▶ _Task goal_
The line containing "Task: Click the empty post types search field" marks the end: restate word for word every line from the first line of the entries below through that one.

▶ _Entries provided_
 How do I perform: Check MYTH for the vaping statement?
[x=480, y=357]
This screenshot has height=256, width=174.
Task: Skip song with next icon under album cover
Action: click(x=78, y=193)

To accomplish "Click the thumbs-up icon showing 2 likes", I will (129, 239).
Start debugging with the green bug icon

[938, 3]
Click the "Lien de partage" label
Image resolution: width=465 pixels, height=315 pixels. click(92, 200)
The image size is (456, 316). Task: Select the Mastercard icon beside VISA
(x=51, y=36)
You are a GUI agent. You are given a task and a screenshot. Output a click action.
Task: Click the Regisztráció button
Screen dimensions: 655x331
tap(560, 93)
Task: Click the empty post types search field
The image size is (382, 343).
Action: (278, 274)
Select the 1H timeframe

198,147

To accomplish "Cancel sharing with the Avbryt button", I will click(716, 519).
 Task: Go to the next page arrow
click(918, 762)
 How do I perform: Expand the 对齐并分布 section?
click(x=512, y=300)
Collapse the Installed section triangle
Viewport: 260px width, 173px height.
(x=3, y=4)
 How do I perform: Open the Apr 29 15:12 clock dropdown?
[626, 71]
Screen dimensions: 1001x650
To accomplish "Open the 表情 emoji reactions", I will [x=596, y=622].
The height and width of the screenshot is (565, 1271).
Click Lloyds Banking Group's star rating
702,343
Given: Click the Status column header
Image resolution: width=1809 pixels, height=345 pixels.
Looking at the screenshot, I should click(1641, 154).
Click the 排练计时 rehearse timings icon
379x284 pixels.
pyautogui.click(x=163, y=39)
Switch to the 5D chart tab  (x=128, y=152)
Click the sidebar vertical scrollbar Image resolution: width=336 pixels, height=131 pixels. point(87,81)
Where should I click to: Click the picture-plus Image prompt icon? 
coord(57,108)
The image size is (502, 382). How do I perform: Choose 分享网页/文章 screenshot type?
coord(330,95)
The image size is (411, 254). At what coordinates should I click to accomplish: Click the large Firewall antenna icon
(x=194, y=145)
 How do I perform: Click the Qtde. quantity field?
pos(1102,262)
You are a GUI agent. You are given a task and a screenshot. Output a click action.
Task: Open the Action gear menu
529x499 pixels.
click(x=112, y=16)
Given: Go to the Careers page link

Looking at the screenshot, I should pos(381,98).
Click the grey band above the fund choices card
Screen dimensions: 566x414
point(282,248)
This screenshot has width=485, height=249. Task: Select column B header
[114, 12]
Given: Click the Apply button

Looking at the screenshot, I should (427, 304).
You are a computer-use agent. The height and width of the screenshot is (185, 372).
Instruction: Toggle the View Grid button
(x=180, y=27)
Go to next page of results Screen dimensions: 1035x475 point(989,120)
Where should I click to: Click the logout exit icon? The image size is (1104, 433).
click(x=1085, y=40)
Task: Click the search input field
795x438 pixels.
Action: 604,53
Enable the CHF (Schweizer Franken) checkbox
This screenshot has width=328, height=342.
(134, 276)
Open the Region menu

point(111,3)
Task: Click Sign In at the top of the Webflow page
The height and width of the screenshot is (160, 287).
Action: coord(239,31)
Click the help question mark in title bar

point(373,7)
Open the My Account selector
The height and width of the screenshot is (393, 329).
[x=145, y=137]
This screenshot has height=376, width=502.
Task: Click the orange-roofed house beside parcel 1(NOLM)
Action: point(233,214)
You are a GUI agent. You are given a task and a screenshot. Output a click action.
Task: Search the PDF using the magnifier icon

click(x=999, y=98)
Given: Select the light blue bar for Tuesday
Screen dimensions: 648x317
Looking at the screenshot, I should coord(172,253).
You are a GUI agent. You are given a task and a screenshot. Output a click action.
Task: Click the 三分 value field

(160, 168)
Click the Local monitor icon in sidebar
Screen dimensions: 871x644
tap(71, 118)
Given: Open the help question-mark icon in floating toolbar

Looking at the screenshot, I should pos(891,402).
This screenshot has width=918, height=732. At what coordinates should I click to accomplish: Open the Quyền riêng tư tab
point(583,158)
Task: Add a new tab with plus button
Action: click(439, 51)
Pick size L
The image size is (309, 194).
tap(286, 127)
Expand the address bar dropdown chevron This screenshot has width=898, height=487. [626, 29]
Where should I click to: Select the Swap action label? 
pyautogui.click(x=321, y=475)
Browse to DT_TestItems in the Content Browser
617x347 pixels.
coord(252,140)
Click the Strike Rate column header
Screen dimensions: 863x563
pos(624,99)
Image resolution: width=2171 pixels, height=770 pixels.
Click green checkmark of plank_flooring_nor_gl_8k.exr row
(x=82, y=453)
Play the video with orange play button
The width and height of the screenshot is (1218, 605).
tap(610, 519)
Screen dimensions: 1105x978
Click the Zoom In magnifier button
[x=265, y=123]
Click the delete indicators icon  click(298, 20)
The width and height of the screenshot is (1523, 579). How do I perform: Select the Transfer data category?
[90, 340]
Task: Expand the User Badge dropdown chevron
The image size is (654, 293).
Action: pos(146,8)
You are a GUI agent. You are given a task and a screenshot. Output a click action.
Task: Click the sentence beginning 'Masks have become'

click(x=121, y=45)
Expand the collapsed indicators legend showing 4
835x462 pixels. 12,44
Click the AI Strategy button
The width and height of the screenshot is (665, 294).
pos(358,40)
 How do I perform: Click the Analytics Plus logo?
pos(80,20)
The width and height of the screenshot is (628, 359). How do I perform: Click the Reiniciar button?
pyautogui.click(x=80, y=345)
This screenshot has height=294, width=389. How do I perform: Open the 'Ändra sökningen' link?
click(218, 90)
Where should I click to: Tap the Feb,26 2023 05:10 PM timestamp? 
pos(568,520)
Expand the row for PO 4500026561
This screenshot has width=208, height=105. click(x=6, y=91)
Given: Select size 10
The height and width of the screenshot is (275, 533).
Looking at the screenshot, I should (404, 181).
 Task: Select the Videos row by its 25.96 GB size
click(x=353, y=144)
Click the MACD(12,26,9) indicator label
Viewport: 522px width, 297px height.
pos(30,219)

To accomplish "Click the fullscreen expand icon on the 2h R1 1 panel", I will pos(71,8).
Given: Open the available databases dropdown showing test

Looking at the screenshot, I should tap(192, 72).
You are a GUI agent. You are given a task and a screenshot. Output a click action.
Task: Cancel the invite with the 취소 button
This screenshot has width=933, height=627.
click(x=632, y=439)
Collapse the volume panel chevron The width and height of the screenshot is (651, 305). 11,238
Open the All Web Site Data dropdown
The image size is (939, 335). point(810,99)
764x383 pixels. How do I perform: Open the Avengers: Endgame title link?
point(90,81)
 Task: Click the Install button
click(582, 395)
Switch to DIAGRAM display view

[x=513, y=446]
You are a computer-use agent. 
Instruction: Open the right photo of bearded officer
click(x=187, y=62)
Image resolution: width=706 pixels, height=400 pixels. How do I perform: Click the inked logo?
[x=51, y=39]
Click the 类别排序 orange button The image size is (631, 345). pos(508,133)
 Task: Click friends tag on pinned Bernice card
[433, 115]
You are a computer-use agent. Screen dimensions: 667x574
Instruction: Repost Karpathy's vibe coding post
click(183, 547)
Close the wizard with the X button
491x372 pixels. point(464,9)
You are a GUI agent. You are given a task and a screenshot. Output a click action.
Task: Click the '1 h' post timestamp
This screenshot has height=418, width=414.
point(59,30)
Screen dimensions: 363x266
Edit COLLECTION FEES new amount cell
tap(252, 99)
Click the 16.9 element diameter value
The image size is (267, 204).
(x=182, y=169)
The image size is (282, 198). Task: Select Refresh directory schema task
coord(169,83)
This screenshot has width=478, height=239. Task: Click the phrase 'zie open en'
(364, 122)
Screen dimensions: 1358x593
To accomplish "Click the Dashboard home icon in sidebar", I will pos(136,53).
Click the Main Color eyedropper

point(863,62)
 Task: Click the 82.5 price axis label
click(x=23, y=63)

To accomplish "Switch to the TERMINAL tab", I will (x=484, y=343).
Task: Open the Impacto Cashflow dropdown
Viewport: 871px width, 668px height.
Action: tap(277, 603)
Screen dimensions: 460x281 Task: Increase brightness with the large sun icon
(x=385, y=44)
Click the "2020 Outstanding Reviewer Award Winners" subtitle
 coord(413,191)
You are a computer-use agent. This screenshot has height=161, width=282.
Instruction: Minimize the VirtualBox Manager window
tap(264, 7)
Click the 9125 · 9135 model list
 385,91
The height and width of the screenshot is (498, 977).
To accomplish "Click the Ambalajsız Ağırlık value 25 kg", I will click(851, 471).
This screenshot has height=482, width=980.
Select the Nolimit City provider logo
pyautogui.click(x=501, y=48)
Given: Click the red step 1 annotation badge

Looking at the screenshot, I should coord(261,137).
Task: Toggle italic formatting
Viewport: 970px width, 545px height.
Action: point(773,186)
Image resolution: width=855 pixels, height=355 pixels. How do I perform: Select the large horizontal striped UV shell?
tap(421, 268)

▶ _Exercise solution_
 How do I perform: Check MYTH for the vaping statement?
[x=480, y=357]
This screenshot has height=256, width=174.
Task: Skip song with next icon under album cover
Action: click(x=78, y=193)

To accomplish "Click the thumbs-up icon showing 2 likes", I will (129, 239).
Start debugging with the green bug icon

[938, 3]
Click the "Lien de partage" label
Image resolution: width=465 pixels, height=315 pixels. click(92, 200)
The image size is (456, 316). Task: Select the Mastercard icon beside VISA
(x=51, y=36)
You are a GUI agent. You are given a task and a screenshot. Output a click action.
Task: Click the Regisztráció button
Screen dimensions: 655x331
tap(560, 93)
Task: Click the empty post types search field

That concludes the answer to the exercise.